Darüber hinaus hat die Definitionsmacht des Marktes in der Kunstwelt in den letzten Jahren in einer Weise zugenommen, die an das Unentrinnbare des Modediktats erinnert. So wie sich Moderedakteure, die nicht Anna Wintour heißen, mit den Vorgaben einer Industrie konfrontiert sehen, die ihnen quasi ihre persönlichsten Vorlieben diktiert, sind zahlreiche Kunstkritiker dazu übergegangen, die von den Akteuren des Marktes gefällten Werturteile nur noch zu ratifizieren. Das heißt, mit anderen Worten, dass ökonomische Kriterien an die Stelle von kunstkritischen getreten sind, auch wenn Erstere gerne im Gewande eines ästhetischen Werturteils auftreten. Je autonomer sich die Akteur/innen in ihrer scheinbar rein ästhetischen Begeisterung für eine allseits begehrte künstlerische Arbeit oder ein bekanntes Fashionlabel wähnen, desto fremdbestimmter handeln sie im Grunde genommen – auch dies eine Lektion aus „Der Teufel trägt Prada“.

In einer fulminanten Rede erklärt Anna Wintour alias Meryl Streep ihrer zukünftigen Mitarbeiterin, dass sich ihr in unmodischer Absicht getragener, schrabbeliger petrolfarbener Pullover am Ende einer Farbwahl verdankt, die zuerst von Modedesignern wie Oscar de la Renta oder Yves Saint Laurent und schließlich auch ihr selbst getroffen wurde. Anders gesagt, man entkommt den Fängen der Modeindustrie auch dann nicht, wenn man sich immun gegen sie wähnt. Dieses Prinzip eines „Mitgefangen, mitgehangen“ gilt auch für die Kunstwelt, wo zwar alle der Meinung sind, der Markt sei irgendwo anders und sie selbst hätten mit ihm ohnehin nichts zu tun. Bei genauerer Betrachtung ist jedoch der Markt weder den Produzent/innen noch den Rezipient/innen äußerlich. So wie marktbezogene Überlegungen bereits in die Ebene künstlerischer Konzeption hineinspielen (Produktionsaufwand und Formatwahl in Hinblick auf Verkäuflichkeit), wird sich ein scheinbar unabhängig gefälltes kunstkritisches Urteil nicht gänzlich von dem Wissen um die Platzierung der besprochenen Arbeit auf dem Kunstmarkt freimachen können.

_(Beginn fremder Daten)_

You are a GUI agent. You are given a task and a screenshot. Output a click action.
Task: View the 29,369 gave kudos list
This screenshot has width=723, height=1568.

Kündigt sich in der Figur der Anna Wintour womöglich doch eine gesamtgesellschaftliche Aufwertung von Kritik an? Falls ja, dann um den Preis ihrer Rückstufung auf emphatische Beschreibungen oder selbstherrlicher Verwerfungen – für Methodendebatten, gesellschaftskritische Überlegungen oder das systematische Erarbeiten von Kriterien wird dann kein Raum mehr sein. Für den Moment erscheint es ohnehin schwer vorstellbar, dass Fotos einer Kunstkritikerin regelmäßig in den Lifestyle-Gazetten wie Bunte oder Gala auftauchen, so wie es bei Anna Wintour der Fall ist. Stets sitzt sie, mit unverwechselbarem Haarschnitt à la Mireille Mathieu, in der ersten Reihe der Fashionshows. Sie besitzt mittlerweile den Status einer Celebrity, die sich perfekt inszeniert, aber auch starkem Inszenierungsdruck ausgesetzt ist. Identifikationsfigur, Projektionsfläche und Giftcontainer in einem. Ihr Einfluss mag auch für hiesige Kunstkritiker auf den ersten Blick erstrebenswert erscheinen – am Ende ist er jedoch meines Erachtens zu teuer bezahlt – auf allen Ebenen.